• **Information provided**:

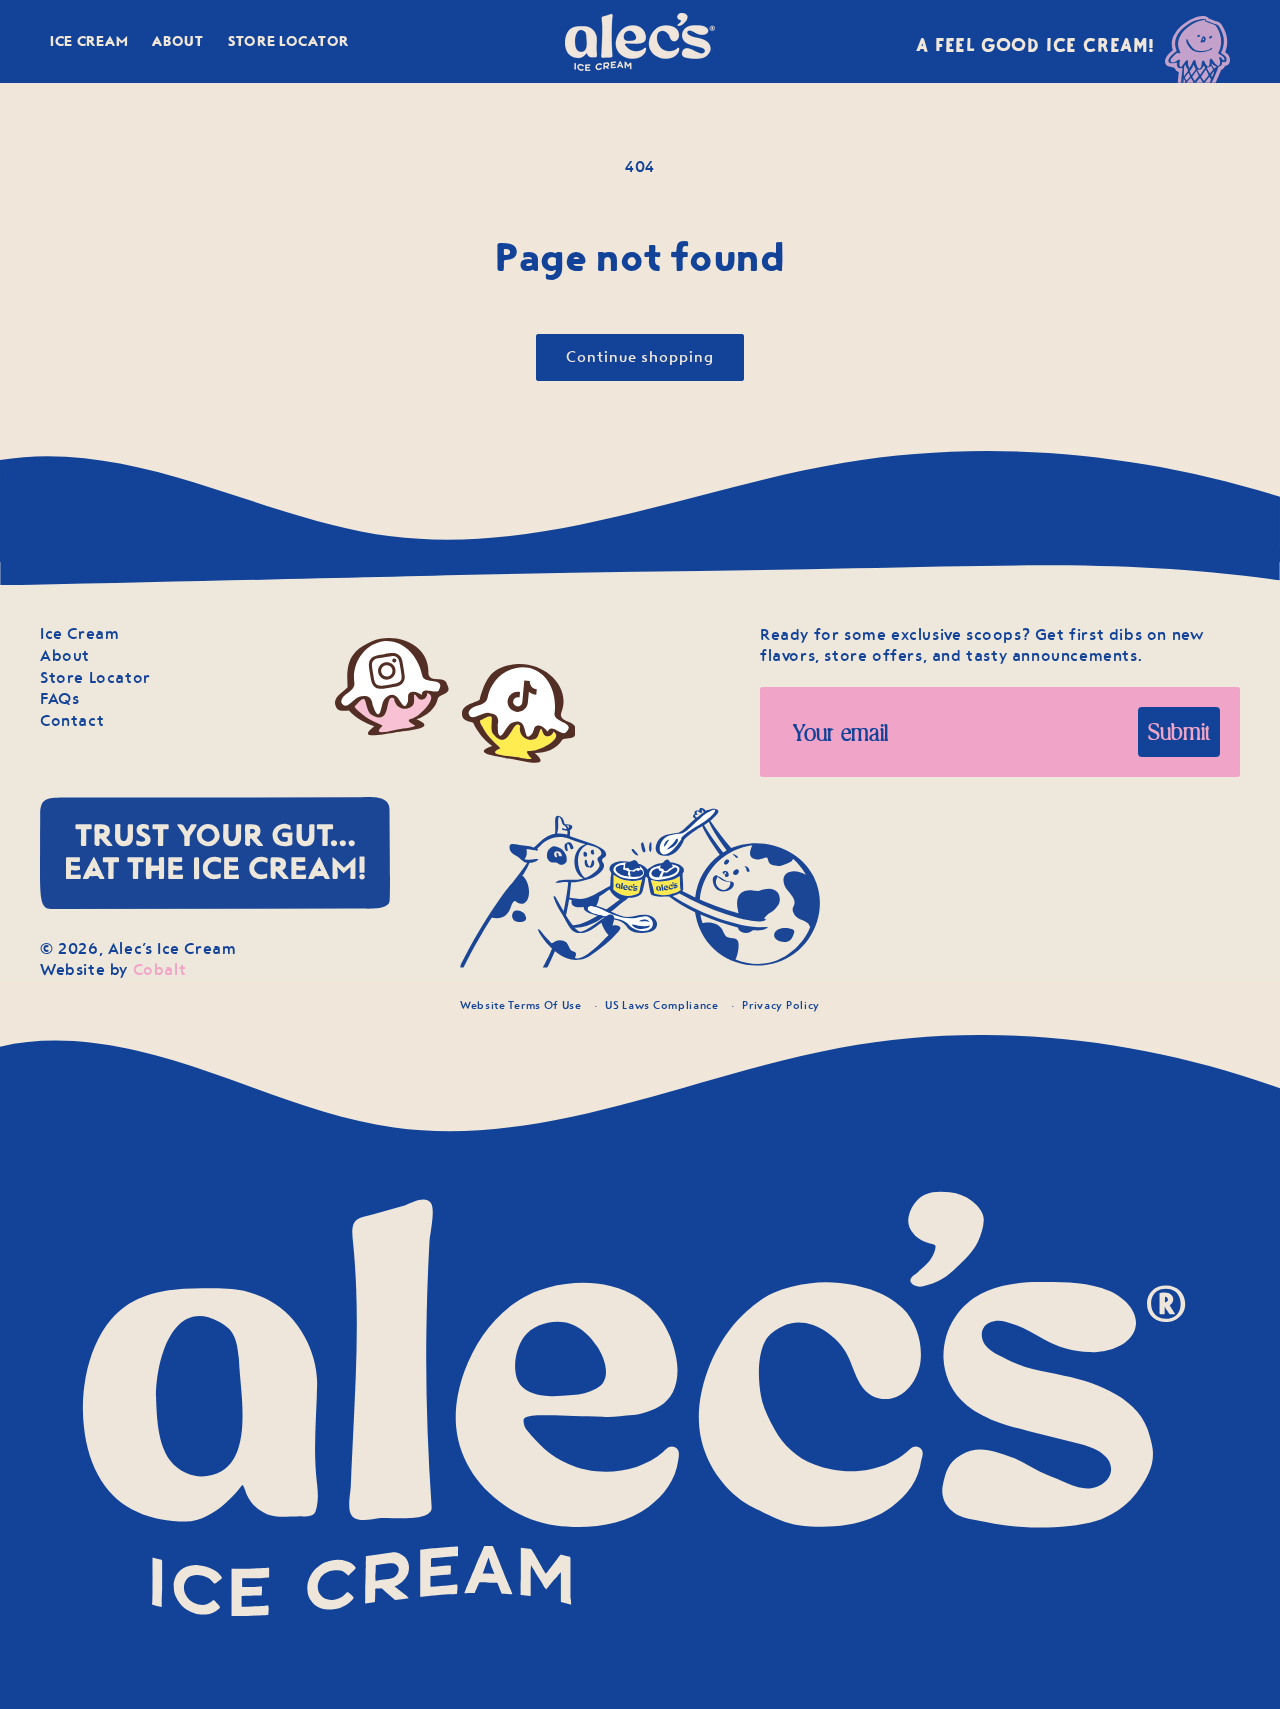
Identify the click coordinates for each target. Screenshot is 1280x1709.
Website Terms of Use (521, 1005)
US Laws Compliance (662, 1005)
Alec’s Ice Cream (172, 948)
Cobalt (160, 969)
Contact (72, 720)
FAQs (59, 698)
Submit (1179, 731)
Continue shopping (640, 357)
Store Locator (95, 677)
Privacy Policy (781, 1005)
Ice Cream (79, 633)
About (65, 655)
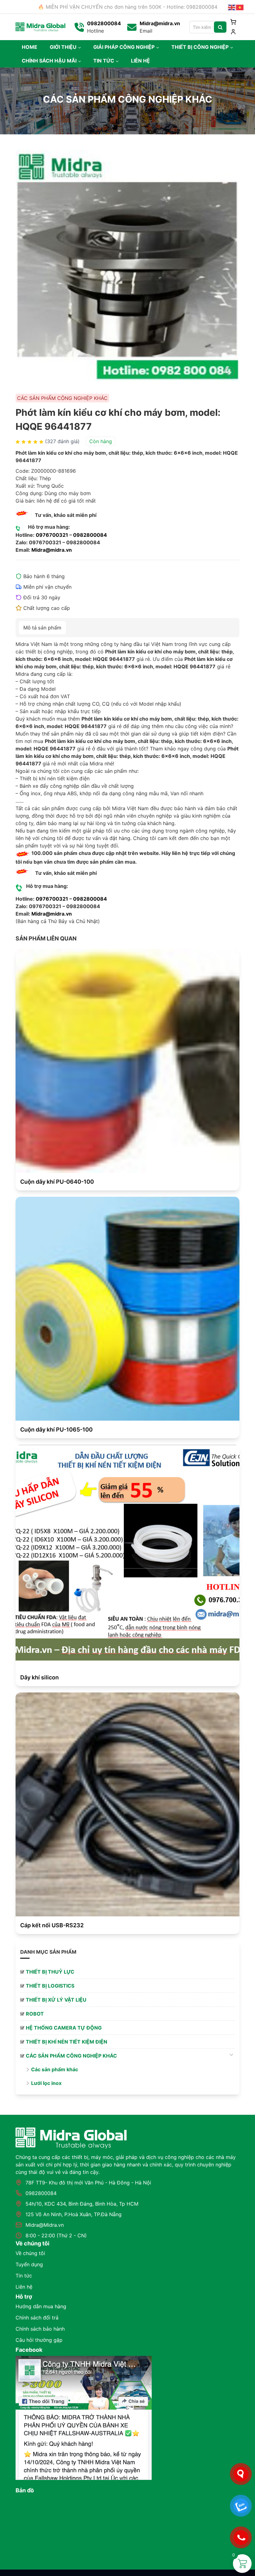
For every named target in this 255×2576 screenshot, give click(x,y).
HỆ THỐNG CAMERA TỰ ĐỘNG (64, 2028)
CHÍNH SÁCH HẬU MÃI (49, 61)
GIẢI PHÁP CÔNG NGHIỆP (124, 47)
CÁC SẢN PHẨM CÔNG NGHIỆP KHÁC (71, 2056)
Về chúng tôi (30, 2253)
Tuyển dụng (29, 2264)
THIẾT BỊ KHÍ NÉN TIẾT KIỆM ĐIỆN (66, 2042)
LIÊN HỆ (140, 61)
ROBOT (35, 2014)
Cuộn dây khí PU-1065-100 (56, 1429)
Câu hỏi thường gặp (39, 2340)
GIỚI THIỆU (63, 47)
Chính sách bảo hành (40, 2329)
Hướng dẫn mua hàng (41, 2306)
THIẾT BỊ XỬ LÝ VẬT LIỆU (56, 2000)
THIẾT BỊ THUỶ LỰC (50, 1972)
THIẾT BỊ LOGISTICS (50, 1986)
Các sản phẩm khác (54, 2069)
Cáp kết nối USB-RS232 (52, 1925)
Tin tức (24, 2275)
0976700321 (52, 535)
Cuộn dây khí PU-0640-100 (57, 1181)
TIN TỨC (103, 61)
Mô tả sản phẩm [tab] (42, 627)
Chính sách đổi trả (37, 2317)
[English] (232, 7)
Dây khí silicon (39, 1677)
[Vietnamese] (240, 7)
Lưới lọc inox (46, 2083)
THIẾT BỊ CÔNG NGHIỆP (200, 47)
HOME (29, 47)
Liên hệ (24, 2287)
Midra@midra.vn (51, 550)
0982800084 (90, 535)
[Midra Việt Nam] (40, 26)
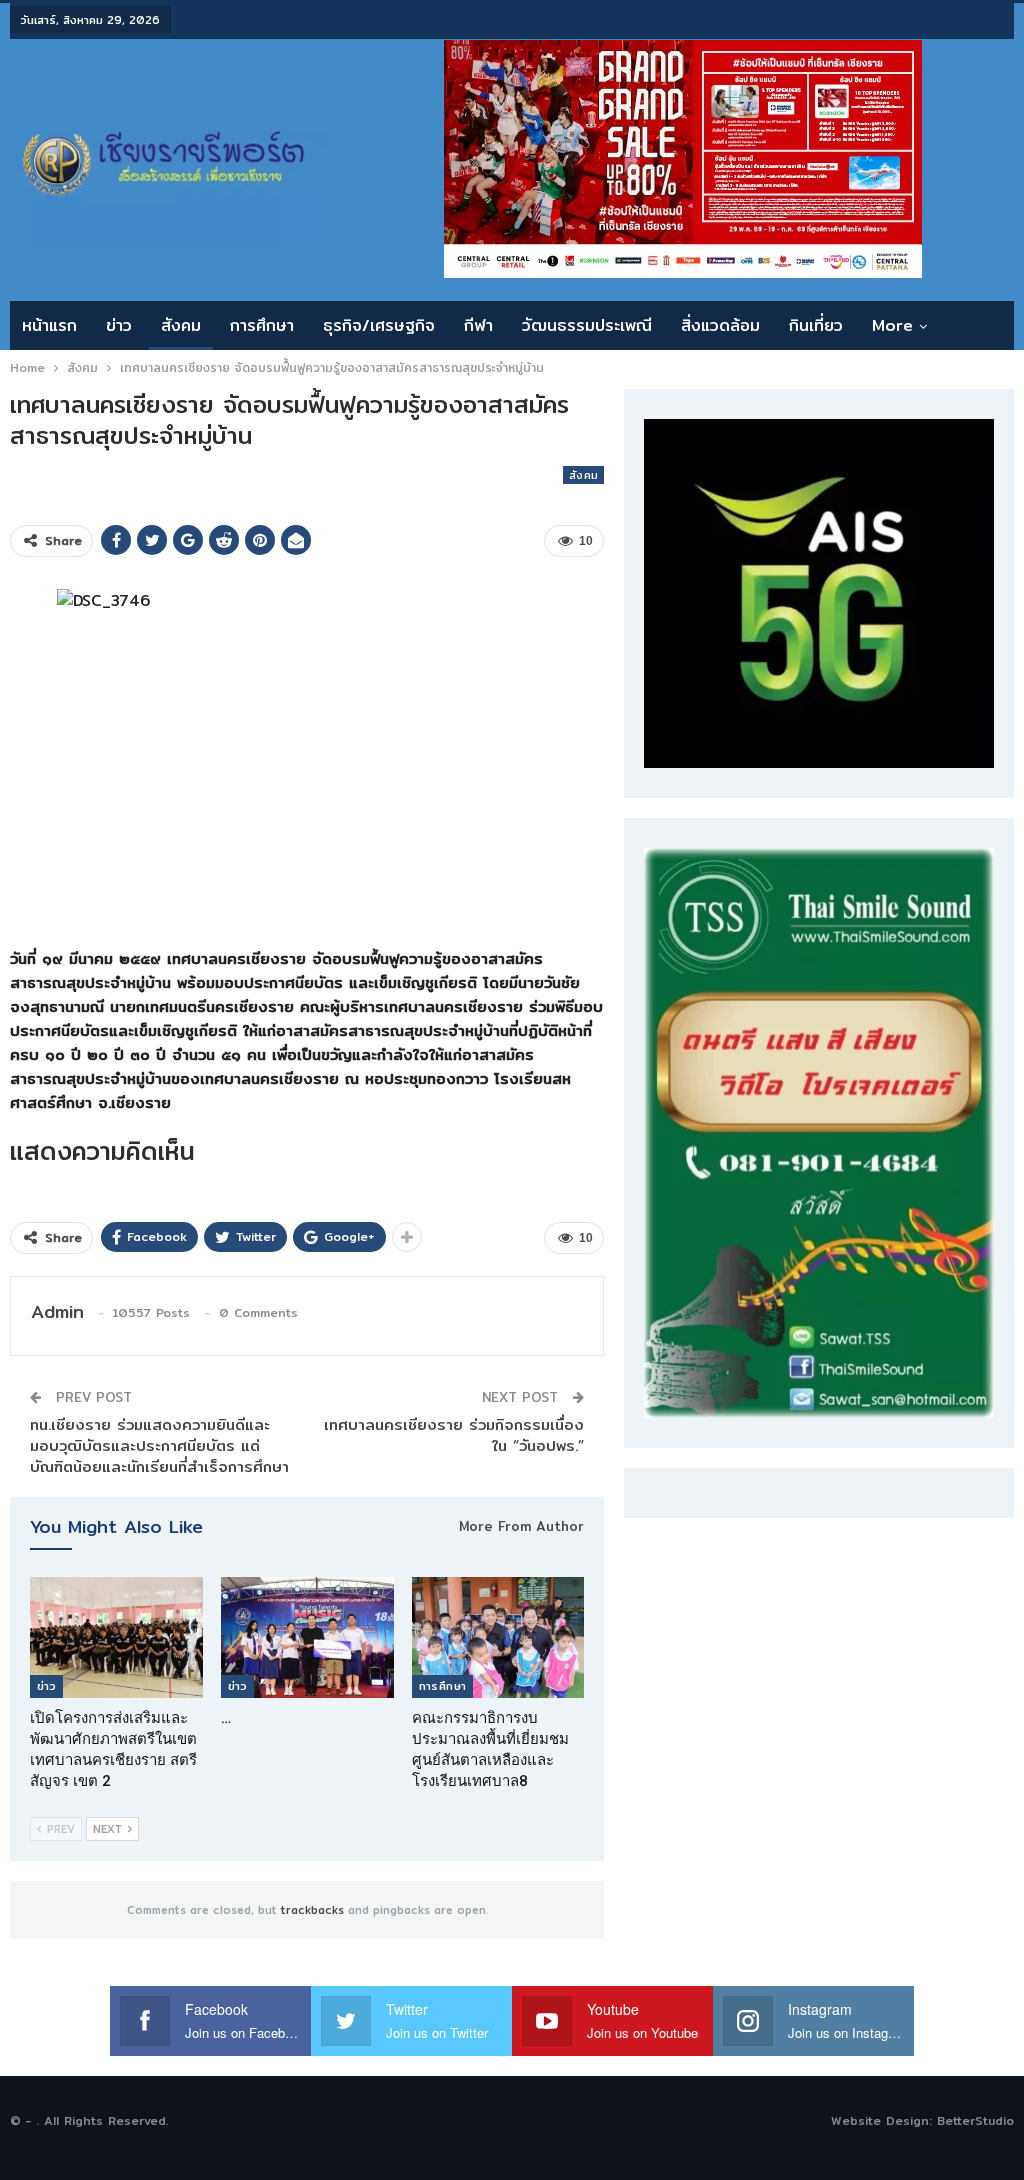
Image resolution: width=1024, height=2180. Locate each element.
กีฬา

• **Work order**:
Go through the entries and return each line where the word "NGHIỆP" occurs.

• **Exercise solution**:
GIẢI PHÁP CÔNG NGHIỆP (124, 47)
CÁC SẢN PHẨM CÔNG NGHIỆP KHÁC (71, 2056)
THIẾT BỊ CÔNG NGHIỆP (200, 47)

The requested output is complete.